### [Prompt]
Reproduce the entries that follow, exactly and in full.

[Stored records]

==========

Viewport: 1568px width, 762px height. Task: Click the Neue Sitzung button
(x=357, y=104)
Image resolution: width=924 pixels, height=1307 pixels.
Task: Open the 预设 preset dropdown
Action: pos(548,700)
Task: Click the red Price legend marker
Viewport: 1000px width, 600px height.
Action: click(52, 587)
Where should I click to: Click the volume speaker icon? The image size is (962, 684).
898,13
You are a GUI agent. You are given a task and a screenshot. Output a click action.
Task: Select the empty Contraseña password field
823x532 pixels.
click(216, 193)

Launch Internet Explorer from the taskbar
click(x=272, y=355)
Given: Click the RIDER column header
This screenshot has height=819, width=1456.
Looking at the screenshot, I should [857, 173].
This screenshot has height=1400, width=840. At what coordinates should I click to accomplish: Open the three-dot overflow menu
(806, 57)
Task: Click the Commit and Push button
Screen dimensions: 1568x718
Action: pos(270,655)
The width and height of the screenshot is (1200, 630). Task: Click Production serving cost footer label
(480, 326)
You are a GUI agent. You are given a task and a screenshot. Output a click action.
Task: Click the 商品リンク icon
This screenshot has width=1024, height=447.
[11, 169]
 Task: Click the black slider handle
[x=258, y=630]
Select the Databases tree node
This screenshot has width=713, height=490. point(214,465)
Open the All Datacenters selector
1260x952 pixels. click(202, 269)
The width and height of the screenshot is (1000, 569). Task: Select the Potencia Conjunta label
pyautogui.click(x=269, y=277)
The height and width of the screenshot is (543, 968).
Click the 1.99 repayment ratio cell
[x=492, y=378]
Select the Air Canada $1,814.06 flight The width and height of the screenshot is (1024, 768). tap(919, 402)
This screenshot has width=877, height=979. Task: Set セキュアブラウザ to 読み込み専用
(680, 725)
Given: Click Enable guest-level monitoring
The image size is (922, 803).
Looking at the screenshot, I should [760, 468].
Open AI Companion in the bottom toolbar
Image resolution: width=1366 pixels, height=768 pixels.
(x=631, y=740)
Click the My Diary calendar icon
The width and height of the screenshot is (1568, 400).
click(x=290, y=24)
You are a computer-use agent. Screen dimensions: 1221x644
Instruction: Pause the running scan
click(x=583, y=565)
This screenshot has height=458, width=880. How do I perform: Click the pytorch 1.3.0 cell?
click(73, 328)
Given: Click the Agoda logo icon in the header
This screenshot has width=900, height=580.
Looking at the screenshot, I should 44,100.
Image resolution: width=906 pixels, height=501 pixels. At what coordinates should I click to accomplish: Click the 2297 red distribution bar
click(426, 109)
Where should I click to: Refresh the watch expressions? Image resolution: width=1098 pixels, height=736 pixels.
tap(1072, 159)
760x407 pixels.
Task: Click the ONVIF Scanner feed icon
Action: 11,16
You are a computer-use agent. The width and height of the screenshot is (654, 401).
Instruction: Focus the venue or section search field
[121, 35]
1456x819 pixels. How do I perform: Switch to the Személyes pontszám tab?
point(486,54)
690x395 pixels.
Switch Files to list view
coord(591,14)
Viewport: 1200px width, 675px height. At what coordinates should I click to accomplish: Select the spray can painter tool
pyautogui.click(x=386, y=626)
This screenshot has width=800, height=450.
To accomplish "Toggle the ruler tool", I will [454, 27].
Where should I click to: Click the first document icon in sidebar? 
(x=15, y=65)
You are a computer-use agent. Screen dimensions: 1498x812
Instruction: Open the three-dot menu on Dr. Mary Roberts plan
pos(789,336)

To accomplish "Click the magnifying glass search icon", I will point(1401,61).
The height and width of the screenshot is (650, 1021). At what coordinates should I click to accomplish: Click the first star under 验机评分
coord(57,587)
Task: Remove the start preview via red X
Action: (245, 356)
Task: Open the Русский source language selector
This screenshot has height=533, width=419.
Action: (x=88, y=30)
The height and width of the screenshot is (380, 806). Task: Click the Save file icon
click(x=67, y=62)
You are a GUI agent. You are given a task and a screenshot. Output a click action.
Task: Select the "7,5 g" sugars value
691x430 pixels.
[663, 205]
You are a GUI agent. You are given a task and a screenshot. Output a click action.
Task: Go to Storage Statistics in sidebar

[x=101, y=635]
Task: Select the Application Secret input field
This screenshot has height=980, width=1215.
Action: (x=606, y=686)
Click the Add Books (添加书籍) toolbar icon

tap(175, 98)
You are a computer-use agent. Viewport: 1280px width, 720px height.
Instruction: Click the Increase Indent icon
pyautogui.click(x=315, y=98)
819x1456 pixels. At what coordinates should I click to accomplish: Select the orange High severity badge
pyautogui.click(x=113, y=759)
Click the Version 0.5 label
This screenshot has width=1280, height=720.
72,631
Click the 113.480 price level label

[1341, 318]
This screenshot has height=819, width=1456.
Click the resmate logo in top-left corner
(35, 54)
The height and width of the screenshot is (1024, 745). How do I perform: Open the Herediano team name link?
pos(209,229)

==========

### [Solution to this task]
Viewport: 1568px width, 762px height. Task: Click the Neue Sitzung button
(x=357, y=104)
Image resolution: width=924 pixels, height=1307 pixels.
Task: Open the 预设 preset dropdown
Action: pos(548,700)
Task: Click the red Price legend marker
Viewport: 1000px width, 600px height.
Action: click(52, 587)
Where should I click to: Click the volume speaker icon? The image size is (962, 684).
898,13
You are a GUI agent. You are given a task and a screenshot. Output a click action.
Task: Select the empty Contraseña password field
823x532 pixels.
click(216, 193)

Launch Internet Explorer from the taskbar
click(x=272, y=355)
Given: Click the RIDER column header
This screenshot has height=819, width=1456.
Looking at the screenshot, I should [857, 173].
This screenshot has height=1400, width=840. At what coordinates should I click to accomplish: Open the three-dot overflow menu
(806, 57)
Task: Click the Commit and Push button
Screen dimensions: 1568x718
Action: pos(270,655)
The width and height of the screenshot is (1200, 630). Task: Click Production serving cost footer label
(480, 326)
You are a GUI agent. You are given a task and a screenshot. Output a click action.
Task: Click the 商品リンク icon
This screenshot has width=1024, height=447.
[11, 169]
 Task: Click the black slider handle
[x=258, y=630]
Select the Databases tree node
This screenshot has width=713, height=490. point(214,465)
Open the All Datacenters selector
1260x952 pixels. click(202, 269)
The width and height of the screenshot is (1000, 569). Task: Select the Potencia Conjunta label
pyautogui.click(x=269, y=277)
The height and width of the screenshot is (543, 968).
Click the 1.99 repayment ratio cell
[x=492, y=378]
Select the Air Canada $1,814.06 flight The width and height of the screenshot is (1024, 768). tap(919, 402)
This screenshot has width=877, height=979. Task: Set セキュアブラウザ to 読み込み専用
(680, 725)
Given: Click Enable guest-level monitoring
The image size is (922, 803).
Looking at the screenshot, I should [760, 468].
Open AI Companion in the bottom toolbar
Image resolution: width=1366 pixels, height=768 pixels.
(x=631, y=740)
Click the My Diary calendar icon
The width and height of the screenshot is (1568, 400).
click(x=290, y=24)
You are a computer-use agent. Screen dimensions: 1221x644
Instruction: Pause the running scan
click(x=583, y=565)
This screenshot has height=458, width=880. How do I perform: Click the pytorch 1.3.0 cell?
click(73, 328)
Given: Click the Agoda logo icon in the header
This screenshot has width=900, height=580.
Looking at the screenshot, I should 44,100.
Image resolution: width=906 pixels, height=501 pixels. At what coordinates should I click to accomplish: Click the 2297 red distribution bar
click(426, 109)
Where should I click to: Refresh the watch expressions? Image resolution: width=1098 pixels, height=736 pixels.
tap(1072, 159)
760x407 pixels.
Task: Click the ONVIF Scanner feed icon
Action: 11,16
You are a computer-use agent. The width and height of the screenshot is (654, 401).
Instruction: Focus the venue or section search field
[121, 35]
1456x819 pixels. How do I perform: Switch to the Személyes pontszám tab?
point(486,54)
690x395 pixels.
Switch Files to list view
coord(591,14)
Viewport: 1200px width, 675px height. At what coordinates should I click to accomplish: Select the spray can painter tool
pyautogui.click(x=386, y=626)
This screenshot has width=800, height=450.
To accomplish "Toggle the ruler tool", I will [454, 27].
Where should I click to: Click the first document icon in sidebar? 
(x=15, y=65)
You are a computer-use agent. Screen dimensions: 1498x812
Instruction: Open the three-dot menu on Dr. Mary Roberts plan
pos(789,336)

To accomplish "Click the magnifying glass search icon", I will point(1401,61).
The height and width of the screenshot is (650, 1021). At what coordinates should I click to accomplish: Click the first star under 验机评分
coord(57,587)
Task: Remove the start preview via red X
Action: (245, 356)
Task: Open the Русский source language selector
This screenshot has height=533, width=419.
Action: (x=88, y=30)
The height and width of the screenshot is (380, 806). Task: Click the Save file icon
click(x=67, y=62)
You are a GUI agent. You are given a task and a screenshot. Output a click action.
Task: Select the "7,5 g" sugars value
691x430 pixels.
[663, 205]
You are a GUI agent. You are given a task and a screenshot. Output a click action.
Task: Go to Storage Statistics in sidebar

[x=101, y=635]
Task: Select the Application Secret input field
This screenshot has height=980, width=1215.
Action: (x=606, y=686)
Click the Add Books (添加书籍) toolbar icon

tap(175, 98)
You are a computer-use agent. Viewport: 1280px width, 720px height.
Instruction: Click the Increase Indent icon
pyautogui.click(x=315, y=98)
819x1456 pixels. At what coordinates should I click to accomplish: Select the orange High severity badge
pyautogui.click(x=113, y=759)
Click the Version 0.5 label
This screenshot has width=1280, height=720.
72,631
Click the 113.480 price level label

[1341, 318]
This screenshot has height=819, width=1456.
Click the resmate logo in top-left corner
(35, 54)
The height and width of the screenshot is (1024, 745). How do I perform: Open the Herediano team name link?
pos(209,229)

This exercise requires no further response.